Un camino sinuoso que pasa por quintas abandonadas y misteriosas nos lleva hasta el puente, desde donde vemos el río invadido por plantas acuáticas que esconden gran parte de su cauce.
Detrás, sobre la selva, el sol de otoño baja lentamente.
Los perros de allí son tan amables como las personas, nos salen al paso y nos escoltan durante todo el trayecto, como si quisieran asegurarse de que sabremos volver.
1)
Hice un trámite en el edificio central de la IMM. Mi irrupción de neófita en el submundo de la burocracia ciudadana me obligó a subir y bajar varias veces, desde el subsuelo al noveno piso. Viví varias veces la angustia de estar parada en una habitación rodeada de ascensores a la espera de que uno de ellos se detuviera allí. Vi que otras personas, algunas con aspecto de funcionarios, estaban en la misma actitud expectante. Es decir, movían sin cesar sus cabezas en todas direcciones. Una vez en el ascensor, luego que cada usuario apretase el botón de su correspondiente piso, una voz de mujer, neutra y monótona, decía a cada momento: SUBIENDO o BAJANDO, según fuese el caso. Al aproximarse a cada piso, decía, en el mismo tono, PISO CUATRO, PISO DOS, PISO SIETE, etc. La primera vez resultó interesante. La segunda, un poco reiterativo. La tercera vez que usé el ascensor me dieron ganas de bajar por la escalera solo para no oir esa voz. Pero no se sabe a dónde van a parar las escaleras, en la IMM creo que llevan a lugares diferentes que los ascensores, y yo había aprendido el camino usando éstos. Entonces me resigné a escuchar pacíficamente aquella voz informativa.
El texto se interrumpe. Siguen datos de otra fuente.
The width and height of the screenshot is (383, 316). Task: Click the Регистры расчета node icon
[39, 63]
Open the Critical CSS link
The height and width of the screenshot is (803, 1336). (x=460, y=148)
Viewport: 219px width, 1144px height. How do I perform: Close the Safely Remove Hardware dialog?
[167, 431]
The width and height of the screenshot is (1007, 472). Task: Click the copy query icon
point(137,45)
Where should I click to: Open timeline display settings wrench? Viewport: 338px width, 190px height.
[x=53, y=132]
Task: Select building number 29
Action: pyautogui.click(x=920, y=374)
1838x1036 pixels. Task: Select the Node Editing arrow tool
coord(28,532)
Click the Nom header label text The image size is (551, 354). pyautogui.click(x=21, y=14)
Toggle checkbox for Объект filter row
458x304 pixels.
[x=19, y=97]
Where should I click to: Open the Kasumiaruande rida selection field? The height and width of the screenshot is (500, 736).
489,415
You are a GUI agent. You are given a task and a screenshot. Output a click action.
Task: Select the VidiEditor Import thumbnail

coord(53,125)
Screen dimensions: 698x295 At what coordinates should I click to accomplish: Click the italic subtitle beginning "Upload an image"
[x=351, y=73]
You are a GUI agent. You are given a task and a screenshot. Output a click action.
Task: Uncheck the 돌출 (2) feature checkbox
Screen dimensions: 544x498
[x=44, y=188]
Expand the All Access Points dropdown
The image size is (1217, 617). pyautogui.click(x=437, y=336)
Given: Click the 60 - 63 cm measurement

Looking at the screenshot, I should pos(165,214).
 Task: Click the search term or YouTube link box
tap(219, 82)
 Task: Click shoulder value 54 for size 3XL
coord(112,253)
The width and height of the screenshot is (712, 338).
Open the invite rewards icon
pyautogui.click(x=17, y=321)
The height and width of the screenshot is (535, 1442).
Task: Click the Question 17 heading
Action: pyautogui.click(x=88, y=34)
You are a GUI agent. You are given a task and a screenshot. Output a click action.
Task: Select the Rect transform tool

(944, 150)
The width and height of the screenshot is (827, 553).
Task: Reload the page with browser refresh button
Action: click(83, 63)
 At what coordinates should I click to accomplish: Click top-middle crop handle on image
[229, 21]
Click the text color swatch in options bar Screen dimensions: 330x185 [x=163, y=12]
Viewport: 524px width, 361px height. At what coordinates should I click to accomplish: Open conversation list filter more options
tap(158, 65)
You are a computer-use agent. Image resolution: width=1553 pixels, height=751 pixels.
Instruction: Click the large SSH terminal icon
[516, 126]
Quizás fuese un poco más divertido tener una voz para cada piso, o diversas voces según el día: una para los martes, otra para los jueves, o una voz alegre para los días tristes y una monocorde para los soleados. Tal vez llegue el día en que las empresas de ascensores ofrezcan este servicio a sus usuarios, además de incluir el espejo, que como es sabido, resulta útil en los viajes de más de dos pisos.
2)
En la oficina de aspiraciones docentes de UTU hay cuatro puestos para la atención del público. En enero, a causa de las licencias, solo una muchacha ocupaba el suyo, y se esmeraba en ser amable con la larga fila de interesados que esperábamos turno. El teléfono sonaba implacable, a un volumen alto, a su lado. Su sonido exasperaba a ambos lados del mostrador. En un momento pensé ofrecerme a atenderlo, o descolgarlo nomás, pero pensé que sería una intromisión. Creo que la chica que atendía era la más perjudicada, pues estaba trabajando desde hacía varias horas. Quizás lo mejor en esos casos sea eliminar el teléfono de la oficina. Atención personalizada, y basta.